At a glance: Rhoda AI. Founded 2024, stealth until March 10, 2026. Headquarters: San Francisco. Product: FutureVision, a video-predictive robot intelligence platform. Funding: $450 million Series A at a $1.7 billion valuation. Investors: Khosla Ventures, Temasek, Mayfield, Capricorn Investment Group, Premji Invest, John Doerr, and others. CEO: Jagdeep Singh. Chief Science Officer: Eric Ryan Chan (Stanford, ex-WorldLabs). Target markets: manufacturing, logistics. Model architecture: Direct Video Action (DVA) — video-based pretraining on hundreds of millions of internet videos, fine-tuned on 10+ hours of teleoperation data per new task. Part of our AI Companies & Tools reviews.
The premise of Rhoda AI is that the most important thing a robot can learn is not what to do — it is what happens next. If a robot can predict the immediate future of its physical environment in video form, it can derive actions from those predictions rather than from rigid rules or reward functions. This is the bet behind FutureVision, the platform Rhoda unveiled on March 10, 2026 after 18 months of building in stealth.
The approach is called video-predictive control. It is distinct from the two approaches that dominated robotics AI before 2025: classical reinforcement learning (optimizing for reward signals that are hard to define) and pure imitation learning (cloning human demonstrations, which generalizes poorly). Rhoda’s Direct Video Action architecture treats the real world as a video generation problem first. The robot observes, predicts the next frames, extracts actions from those predictions, and re-observes — cycling every few hundred milliseconds in a closed loop.
This review is based on public announcements, press releases, research publications, and third-party coverage. We have not tested Rhoda hardware or the FutureVision platform directly.
The Stealth Window
Rhoda AI was founded in approximately mid-2024 and operated in stealth for eighteen months before its March 2026 announcement. During that period, the company was unknown to the public, had no presence in press coverage, and conducted industrial pilots that were not disclosed until launch.
Eighteen months of stealth in the current AI environment is unusual. Most AI companies announce before they build, raise publicly announced pre-seed rounds within weeks of founding, and generate press coverage from day one. Rhoda deliberately chose the opposite: build a working system, validate it in real industrial environments, and raise with demonstrated deployments rather than paper architecture.
The $450 million Series A came with those validations in hand. The round was led by Khosla Ventures, with participation from Temasek, Mayfield, Capricorn Investment Group, Premji Invest, Leitmotif, Matter Venture Partners, Prelude Ventures, Xora, and John Doerr. That investor list — crossing US venture, Singapore sovereign wealth, impact-adjacent funds, and individual investors with hardware and deep-tech track records — suggests the due diligence on industrial performance was rigorous.

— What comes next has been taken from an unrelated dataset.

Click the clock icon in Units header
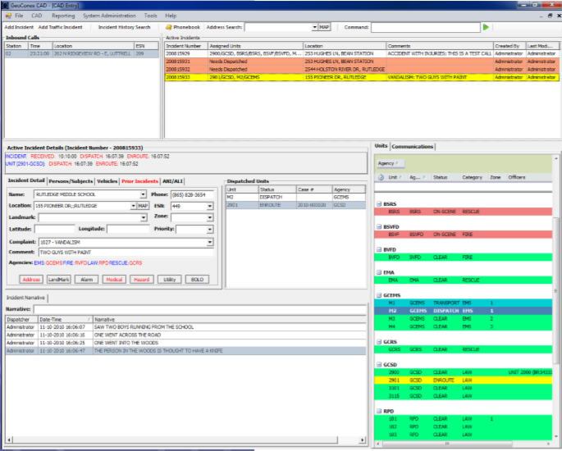The height and width of the screenshot is (451, 562). tap(381, 177)
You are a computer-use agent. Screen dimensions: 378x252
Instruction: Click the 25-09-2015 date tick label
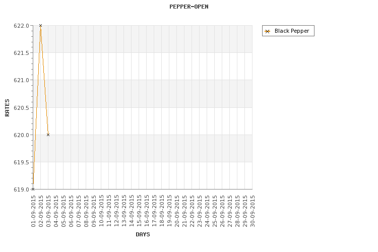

At $1.7 billion, the valuation is notable for a Series A with no prior public funding history. The comparison point is Physical Intelligence (pi), the San Francisco robotics AI company that raised a $600 million Series B in November 2025 at a $5.6 billion valuation. Rhoda’s entry valuation of $1.7 billion positions it as an earlier-stage company with a more concentrated technology bet, not yet competing on scale.
The Technology: Direct Video Action
The central technical claim Rhoda makes is that video-based pretraining transfers better to real-world robotic control than reinforcement learning or demonstration-based training alone.
The reasoning is intuitive: the physical world is continuous, and human intuition about physics (what falls, what slides, what breaks) is built from years of visual observation, not from reward functions. A model pretrained on hundreds of millions of internet videos — sports, cooking, construction, manufacturing, nature — has seen an enormous variety of physical cause-and-effect. That prior knowledge is what Rhoda calls the “motion prior”: a learned understanding of how objects in the world tend to move and interact.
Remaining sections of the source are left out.